++++ Task material
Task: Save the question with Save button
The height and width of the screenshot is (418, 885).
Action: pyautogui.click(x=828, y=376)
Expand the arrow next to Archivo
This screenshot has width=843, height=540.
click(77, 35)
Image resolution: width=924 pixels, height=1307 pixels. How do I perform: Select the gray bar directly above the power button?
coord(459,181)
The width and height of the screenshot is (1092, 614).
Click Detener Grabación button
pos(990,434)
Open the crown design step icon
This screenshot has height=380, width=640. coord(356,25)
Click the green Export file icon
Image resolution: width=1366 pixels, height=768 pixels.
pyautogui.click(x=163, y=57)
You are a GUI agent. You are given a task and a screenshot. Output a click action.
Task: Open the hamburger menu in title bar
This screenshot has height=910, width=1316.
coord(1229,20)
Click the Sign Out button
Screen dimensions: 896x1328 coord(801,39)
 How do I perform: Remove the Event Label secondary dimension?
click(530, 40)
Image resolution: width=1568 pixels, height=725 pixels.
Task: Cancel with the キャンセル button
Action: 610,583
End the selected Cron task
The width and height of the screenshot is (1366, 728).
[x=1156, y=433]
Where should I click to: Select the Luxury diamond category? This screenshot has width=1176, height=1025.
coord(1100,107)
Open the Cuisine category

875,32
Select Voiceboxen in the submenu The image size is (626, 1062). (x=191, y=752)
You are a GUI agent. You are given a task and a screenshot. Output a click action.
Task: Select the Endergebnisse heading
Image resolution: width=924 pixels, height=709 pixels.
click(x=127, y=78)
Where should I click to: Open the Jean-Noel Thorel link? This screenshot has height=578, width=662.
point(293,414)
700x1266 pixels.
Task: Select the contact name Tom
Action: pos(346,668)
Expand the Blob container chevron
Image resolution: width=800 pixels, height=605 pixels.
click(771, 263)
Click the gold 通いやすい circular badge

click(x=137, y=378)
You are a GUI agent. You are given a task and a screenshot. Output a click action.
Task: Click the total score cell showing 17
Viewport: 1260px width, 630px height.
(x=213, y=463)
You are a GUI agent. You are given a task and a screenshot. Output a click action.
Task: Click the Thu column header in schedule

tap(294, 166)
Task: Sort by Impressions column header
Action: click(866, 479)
++++++++
Exercise brief.
Within the data above, the span starting at the line containing "Image resolution: width=1366" and ending at the line containing "Select Voiceboxen in" is to be retyped exactly, with no other lines.

Answer box.
Image resolution: width=1366 pixels, height=768 pixels.
pyautogui.click(x=163, y=57)
You are a GUI agent. You are given a task and a screenshot. Output a click action.
Task: Open the hamburger menu in title bar
This screenshot has height=910, width=1316.
coord(1229,20)
Click the Sign Out button
Screen dimensions: 896x1328 coord(801,39)
 How do I perform: Remove the Event Label secondary dimension?
click(530, 40)
Image resolution: width=1568 pixels, height=725 pixels.
Task: Cancel with the キャンセル button
Action: 610,583
End the selected Cron task
The width and height of the screenshot is (1366, 728).
[x=1156, y=433]
Where should I click to: Select the Luxury diamond category? This screenshot has width=1176, height=1025.
coord(1100,107)
Open the Cuisine category

875,32
Select Voiceboxen in the submenu The image size is (626, 1062). (x=191, y=752)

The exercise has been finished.